§ EXTRAIT FOURNI
Dans "Comment j'ai fait mon dictionnaire", causerie parue à la suite du dictionnaire, Littré en décrit la gestation.
"Mes lectures, toujours très diverses, avaient amené sous mes yeux des recherches étymologiques. A la suite, je me plus à partager quelques mots français en préfixes, suffixes et radicaux. Cela me parut curieux; et incontinent [...], j'imaginai qu'il y avait là matière à un dictionnaire étymologique de la langue [...]"
Il propose l'idée à son ami Louis Hachette, en 1841. Mais Littré ne commencera l'écriture que cinq ans plus tard. Entre temps Hachette décide de faire un " Dictionnaire étymologique, historique et grammatical de la langue française".
Ayant accepté le projet, Littré y travaillera pendant treize ans - sauf un an durant la guerre de 1870- aidé de quelques assistants qui recherchent les citations, de sa femme et de sa fille!
Dans sa causerie, il souligne l'énormité de la tâche accomplie. Parle de ses moments de découragement; de ses craintes pour ses précieuses notes (des milliers de feuillets) protégées dans des caisses et stockées dans la cave de sa maison à la campagne, à l'abri du feu, mais ramenées à Paris en 1870 par crainte des Allemands et qui faillirent être brûlées par les Communards; des nombreuses relectures et corrections nécessaires avant l'édition définitive; de sa discipline de vie: de 9h à 12h, de 13h à 18h et de 19h à 3h du matin, il travaillait tranquille l'été dans sa maison de campagne, l'hiver à Paris il était plus sollicité.

§ ENREGISTREMENTS
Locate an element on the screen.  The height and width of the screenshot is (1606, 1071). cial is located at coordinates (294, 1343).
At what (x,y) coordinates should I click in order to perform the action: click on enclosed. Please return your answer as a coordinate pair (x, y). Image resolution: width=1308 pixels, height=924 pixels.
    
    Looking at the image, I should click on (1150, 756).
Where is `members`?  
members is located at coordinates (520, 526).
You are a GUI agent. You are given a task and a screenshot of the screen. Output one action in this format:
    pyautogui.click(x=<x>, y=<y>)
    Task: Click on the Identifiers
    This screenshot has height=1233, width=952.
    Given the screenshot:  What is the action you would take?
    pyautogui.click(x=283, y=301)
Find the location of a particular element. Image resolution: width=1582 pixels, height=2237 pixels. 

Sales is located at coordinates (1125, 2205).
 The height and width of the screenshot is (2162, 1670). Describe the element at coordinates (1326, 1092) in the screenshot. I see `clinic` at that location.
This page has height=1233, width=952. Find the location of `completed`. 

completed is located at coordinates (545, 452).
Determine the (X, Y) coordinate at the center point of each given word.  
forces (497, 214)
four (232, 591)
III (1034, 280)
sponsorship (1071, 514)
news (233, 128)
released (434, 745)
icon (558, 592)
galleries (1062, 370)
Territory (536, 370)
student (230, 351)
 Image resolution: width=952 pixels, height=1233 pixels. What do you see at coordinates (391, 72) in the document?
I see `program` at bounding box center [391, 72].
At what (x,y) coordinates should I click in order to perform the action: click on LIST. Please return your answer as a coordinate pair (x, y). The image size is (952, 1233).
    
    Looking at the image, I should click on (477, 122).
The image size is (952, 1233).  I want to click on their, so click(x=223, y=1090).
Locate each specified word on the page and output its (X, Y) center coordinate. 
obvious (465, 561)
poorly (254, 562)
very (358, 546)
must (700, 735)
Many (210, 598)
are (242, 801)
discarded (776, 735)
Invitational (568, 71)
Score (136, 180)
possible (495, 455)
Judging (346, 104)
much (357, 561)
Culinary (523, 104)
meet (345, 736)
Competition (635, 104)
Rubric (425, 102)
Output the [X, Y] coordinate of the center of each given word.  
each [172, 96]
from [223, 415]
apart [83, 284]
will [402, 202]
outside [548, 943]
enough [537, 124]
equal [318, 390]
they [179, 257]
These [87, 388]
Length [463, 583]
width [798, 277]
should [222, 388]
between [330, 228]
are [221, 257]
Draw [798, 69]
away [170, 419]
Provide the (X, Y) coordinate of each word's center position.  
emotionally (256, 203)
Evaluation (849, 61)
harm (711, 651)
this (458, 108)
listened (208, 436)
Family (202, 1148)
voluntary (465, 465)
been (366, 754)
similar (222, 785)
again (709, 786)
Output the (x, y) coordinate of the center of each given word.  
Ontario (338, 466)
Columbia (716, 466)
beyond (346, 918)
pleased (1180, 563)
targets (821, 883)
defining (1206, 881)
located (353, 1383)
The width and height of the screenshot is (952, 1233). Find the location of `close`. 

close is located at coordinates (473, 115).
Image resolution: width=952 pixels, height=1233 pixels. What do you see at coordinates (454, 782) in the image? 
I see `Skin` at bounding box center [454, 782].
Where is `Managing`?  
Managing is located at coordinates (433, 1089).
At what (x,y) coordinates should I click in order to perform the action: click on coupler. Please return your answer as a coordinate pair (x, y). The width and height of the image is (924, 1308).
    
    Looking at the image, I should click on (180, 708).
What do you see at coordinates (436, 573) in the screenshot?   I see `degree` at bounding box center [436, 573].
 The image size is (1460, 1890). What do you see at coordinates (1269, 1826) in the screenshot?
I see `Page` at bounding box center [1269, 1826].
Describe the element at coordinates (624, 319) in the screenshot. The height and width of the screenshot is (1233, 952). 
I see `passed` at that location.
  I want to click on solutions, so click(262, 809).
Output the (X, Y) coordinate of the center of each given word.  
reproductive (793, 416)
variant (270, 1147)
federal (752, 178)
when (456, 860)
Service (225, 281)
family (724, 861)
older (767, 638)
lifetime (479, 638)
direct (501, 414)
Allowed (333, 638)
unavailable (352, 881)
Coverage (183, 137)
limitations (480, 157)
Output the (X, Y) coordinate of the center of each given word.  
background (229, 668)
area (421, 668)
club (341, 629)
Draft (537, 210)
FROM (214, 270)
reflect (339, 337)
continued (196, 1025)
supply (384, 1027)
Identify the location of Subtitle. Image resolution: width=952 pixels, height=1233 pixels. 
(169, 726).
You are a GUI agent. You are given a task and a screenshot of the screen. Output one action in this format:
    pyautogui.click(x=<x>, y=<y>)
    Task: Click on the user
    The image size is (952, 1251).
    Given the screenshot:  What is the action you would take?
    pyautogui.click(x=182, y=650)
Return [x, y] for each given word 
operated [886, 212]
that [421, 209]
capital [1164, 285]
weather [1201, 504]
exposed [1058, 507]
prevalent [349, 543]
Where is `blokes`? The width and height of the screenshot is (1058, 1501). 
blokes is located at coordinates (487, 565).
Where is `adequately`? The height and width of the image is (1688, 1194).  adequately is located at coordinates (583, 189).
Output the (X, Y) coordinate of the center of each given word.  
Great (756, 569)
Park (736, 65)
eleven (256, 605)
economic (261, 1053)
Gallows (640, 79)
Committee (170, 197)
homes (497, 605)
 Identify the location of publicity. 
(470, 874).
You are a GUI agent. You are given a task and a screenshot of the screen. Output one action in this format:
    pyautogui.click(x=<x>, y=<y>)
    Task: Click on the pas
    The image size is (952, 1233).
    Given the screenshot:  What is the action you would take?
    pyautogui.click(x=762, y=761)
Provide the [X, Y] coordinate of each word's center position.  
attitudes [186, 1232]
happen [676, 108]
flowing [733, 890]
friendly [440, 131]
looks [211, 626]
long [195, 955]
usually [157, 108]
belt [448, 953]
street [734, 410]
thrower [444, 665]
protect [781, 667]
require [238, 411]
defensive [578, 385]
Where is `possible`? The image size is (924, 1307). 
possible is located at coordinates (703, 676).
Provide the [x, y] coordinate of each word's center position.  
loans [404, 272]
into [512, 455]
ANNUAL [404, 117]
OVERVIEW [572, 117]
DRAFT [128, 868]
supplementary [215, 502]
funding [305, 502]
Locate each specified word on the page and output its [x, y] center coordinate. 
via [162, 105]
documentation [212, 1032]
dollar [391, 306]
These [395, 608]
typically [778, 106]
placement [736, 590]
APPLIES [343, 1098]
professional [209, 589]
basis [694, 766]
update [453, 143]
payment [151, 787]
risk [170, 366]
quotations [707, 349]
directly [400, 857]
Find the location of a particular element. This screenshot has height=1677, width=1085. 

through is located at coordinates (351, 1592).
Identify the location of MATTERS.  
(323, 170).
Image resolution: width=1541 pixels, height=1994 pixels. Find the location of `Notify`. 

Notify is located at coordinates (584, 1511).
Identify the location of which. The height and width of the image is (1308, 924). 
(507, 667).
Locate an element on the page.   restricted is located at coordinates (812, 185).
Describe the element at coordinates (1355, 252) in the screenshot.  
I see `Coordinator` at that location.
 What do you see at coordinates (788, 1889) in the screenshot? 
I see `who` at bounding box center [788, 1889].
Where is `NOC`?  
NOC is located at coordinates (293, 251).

§ CONSIGNE A
D'après l'extrait sur Littré, en quelle année Littré soumet-il son idée à Louis Hachette ?
§ CONSIGNE B
Reproduisez, dans l'extrait sur Littré, tout ce qui va de "Ayant accepté le" jusqu'à "était plus sollicité.".
Les items constituent un matériau distinct de l'extrait sur Littré.

§ CORRIGÉ A
En 1841.

§ CORRIGÉ B
Ayant accepté le projet, Littré y travaillera pendant treize ans - sauf un an durant la guerre de 1870- aidé de quelques assistants qui recherchent les citations, de sa femme et de sa fille!
Dans sa causerie, il souligne l'énormité de la tâche accomplie. Parle de ses moments de découragement; de ses craintes pour ses précieuses notes (des milliers de feuillets) protégées dans des caisses et stockées dans la cave de sa maison à la campagne, à l'abri du feu, mais ramenées à Paris en 1870 par crainte des Allemands et qui faillirent être brûlées par les Communards; des nombreuses relectures et corrections nécessaires avant l'édition définitive; de sa discipline de vie: de 9h à 12h, de 13h à 18h et de 19h à 3h du matin, il travaillait tranquille l'été dans sa maison de campagne, l'hiver à Paris il était plus sollicité.